Volatilidade climática aumenta custos e riscos
Além da distribuição irregular de chuvas, o El Niño costuma intensificar a variabilidade ao longo da safra.
Períodos de excesso podem ser seguidos por estiagens curtas, o que eleva o risco de perdas mesmo em regiões inicialmente favorecidas. Esse comportamento afeta diretamente a produtividade, a qualidade das lavouras e os custos operacionais.
Com isso, produtores podem enfrentar maior necessidade de replantio, uso intensivo de insumos e manejo mais técnico. Também cresce a demanda por seguro rural e ferramentas de proteção financeira, o que aumenta o custo de produção e adiciona volatilidade aos preços.

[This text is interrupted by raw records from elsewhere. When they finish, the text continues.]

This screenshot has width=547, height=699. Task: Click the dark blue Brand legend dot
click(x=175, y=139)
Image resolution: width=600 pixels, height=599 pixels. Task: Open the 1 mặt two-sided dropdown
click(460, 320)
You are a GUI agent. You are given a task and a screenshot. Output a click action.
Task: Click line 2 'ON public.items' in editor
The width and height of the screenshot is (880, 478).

Pressão sobre alimentos pode impactar inflação
O redesenho climático tem efeito direto sobre os preços dos alimentos. A combinação entre perdas regionais, maior volatilidade internacional e custos logísticos mais elevados tende a pressionar um dos principais componentes da inflação brasileira.
Em cenários mais intensos, o impacto pode deixar de ser localizado e se espalhar por diferentes cadeias produtivas, ampliando o efeito sobre o custo de vida.

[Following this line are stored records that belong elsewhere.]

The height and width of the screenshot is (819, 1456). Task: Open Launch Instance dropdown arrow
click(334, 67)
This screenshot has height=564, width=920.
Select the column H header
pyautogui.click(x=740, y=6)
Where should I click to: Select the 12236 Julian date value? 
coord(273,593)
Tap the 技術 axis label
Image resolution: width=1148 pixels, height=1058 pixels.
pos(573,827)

Agro e energia ampliam efeito econômico
A combinação entre pressão nos alimentos e aumento do custo da energia amplia o impacto sobre a economia. De um lado, a produção agrícola pode enfrentar perdas ou queda de produtividade. De outro, o setor elétrico pode operar com custos mais elevados.
Esse cenário reforça o risco inflacionário e pode influenciar decisões de política monetária nos próximos meses.
Intensidade do fenômeno será decisiva
O impacto final dependerá da intensidade do El Niño. Um evento moderado tende a gerar efeitos regionais e parcialmente compensatórios. Já um fenômeno mais forte pode sincronizar perdas agrícolas e deterioração energética, ampliando o impacto sobre preços e expectativas.
Mercado já começa a ajustar projeções
Entre maio e junho, com maior precisão dos modelos climáticos, o mercado deve recalibrar as expectativas para a safra 2026/27 e para o equilíbrio do sistema elétrico.
Até lá, o El Niño já se consolida como uma variável relevante na formação de preços, influenciando alimentos, energia e inflação no Brasil.